I am new to the photography industry, and have my first engagement booking this upcoming month. I am planning on buying the Canon T5i body, and am wondering if the EF 85mm f/1.8 USM will fit and be a good lens to buy with it.
The EF 85/1.8 should fit and will work fine for portrait, but on an APS format camera it will require relatively large shooting distance. If you plan shooting in small rooms, walls may prevent you from getting far enough from the photographed person to get enough of their bodies in the picture.
55-250 on a lower end body is definitely not the best combination for sports and action. You will have the reach, but your equipment will have problem keeping focus on quickly moving people and you may have issues in darker places. You can also use the 85mm for sports. It is not a zoom and therefore a bit limited, but it focuses fast and passes more light.
It is not a perfect solution, but you could also consider getting 70-200/4 instead of the two lenses. Unless you need very narrow depth of field of the 85mm lens. This lens will give you faster focusing than 55-250 for sport, bit more flexibility when shooting portraits and a bit of advantage in low light conditions compared to the 55-250.
The Canon T5i can use any lens that is an EF or EF-S mount. The only mount it can't use is the EF-M mount. So to answer the question of being able to use that lens on your camera, Yes you can use the EF 85mm f1.8 USM on the Canon T5i. I cant comment on the quality of the lens as I have never used the lens personally but I suspect it will be decent. You might be better off to rent it and test it before buying it to see if you like the lens or not.
Any EF or EF-S lens will fit and be fully functional on an EOS Rebel T5i. That includes the EF 85mm f/1.8 lens. 85mm has long been a popular focal length for portraiture and should work very well for tight shots of a couple for an engagement shoot.
Just be aware that when mounted on a camera with an APS-C sized sensor the angle of view you will get using an 85mm lens will be more like that of a 135mm lens on a 35mm film camera or full frame digital camera. 135mm has also long been a popular focal length for portraiture using 35mm film.
In practical terms this means you'll need plenty of room to back up away from your subjects to frame waist up or full body portraits. If you are shooting indoors in cramped quarters that won't be possible. If you are shooting outside this will be much less of an issue. However, to do full body or environmental portraits with an 85mm lens might require walkie-talkies to communicate with your subjects!
You'll probably want a wider lens for those types of shots. Something like the EF-S 18-55mm kit lens (not the best, but it works for some folks), or an EF-S 17-55mm f/2.8 (costs a bit more but is worth the difference if you can afford it).

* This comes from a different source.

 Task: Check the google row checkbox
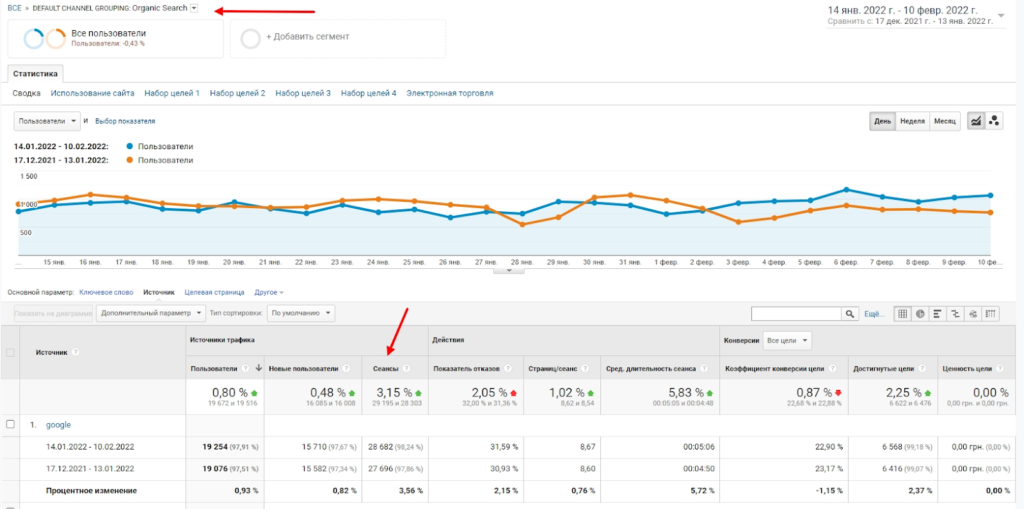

The EF 85mm f/1.8 also has a "cousin" in the EF 100mm f/2. The two lenses are very similar but the 100mm usually performs a bit better optically using the wider apertures than the 85mm at most testing and review sites. If you were using a full frame camera I would wholeheartedly recommend the 100mm over the 85mm. With an APS-C sized sensor, though, you really need to consider the 15-20% more subject distance you would need to get the same framing from the 100mm than from the 85mm. If you need to shoot at 15 feet with the 85mm you would need to shoot from about 18 feet with the 100mm to get the same subject framing. If you are shooting at 25 feet with an 85mm lens you would need to back up to 30 feet with a 10mm lens. Both lenses will allow you to take great photos.